***** Extracted entries

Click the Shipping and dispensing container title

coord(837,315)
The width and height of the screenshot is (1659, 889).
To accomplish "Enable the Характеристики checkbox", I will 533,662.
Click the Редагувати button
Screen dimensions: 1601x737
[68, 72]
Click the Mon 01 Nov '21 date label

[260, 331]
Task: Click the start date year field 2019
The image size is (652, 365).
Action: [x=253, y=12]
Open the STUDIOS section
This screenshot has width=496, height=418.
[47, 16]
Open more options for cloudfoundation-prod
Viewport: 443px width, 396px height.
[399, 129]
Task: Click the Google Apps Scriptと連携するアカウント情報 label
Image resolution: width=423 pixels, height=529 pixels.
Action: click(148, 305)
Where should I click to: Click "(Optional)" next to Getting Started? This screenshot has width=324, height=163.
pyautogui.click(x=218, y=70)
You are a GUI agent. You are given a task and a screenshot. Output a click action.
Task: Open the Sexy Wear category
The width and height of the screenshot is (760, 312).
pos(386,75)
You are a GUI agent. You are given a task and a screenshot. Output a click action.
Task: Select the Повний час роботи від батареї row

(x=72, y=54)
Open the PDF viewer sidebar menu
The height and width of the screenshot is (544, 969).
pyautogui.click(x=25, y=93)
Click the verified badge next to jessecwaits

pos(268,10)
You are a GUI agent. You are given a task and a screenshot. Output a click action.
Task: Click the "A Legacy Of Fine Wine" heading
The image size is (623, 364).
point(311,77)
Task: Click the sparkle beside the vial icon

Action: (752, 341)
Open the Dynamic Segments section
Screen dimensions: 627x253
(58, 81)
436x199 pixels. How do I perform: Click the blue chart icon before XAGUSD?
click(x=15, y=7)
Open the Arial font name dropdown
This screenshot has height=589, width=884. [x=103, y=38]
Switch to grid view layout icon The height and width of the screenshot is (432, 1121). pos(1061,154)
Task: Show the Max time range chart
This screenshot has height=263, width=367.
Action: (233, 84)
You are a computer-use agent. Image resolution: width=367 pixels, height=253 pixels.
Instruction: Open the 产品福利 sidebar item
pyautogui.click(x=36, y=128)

**********

:: Problem details ::
Beginning with the very first line of the material above, give each line again exactly, ending with the line that contains "Task: Click the start date year field 2019".

:: Answer section ::
Click the Shipping and dispensing container title

coord(837,315)
The width and height of the screenshot is (1659, 889).
To accomplish "Enable the Характеристики checkbox", I will 533,662.
Click the Редагувати button
Screen dimensions: 1601x737
[68, 72]
Click the Mon 01 Nov '21 date label

[260, 331]
Task: Click the start date year field 2019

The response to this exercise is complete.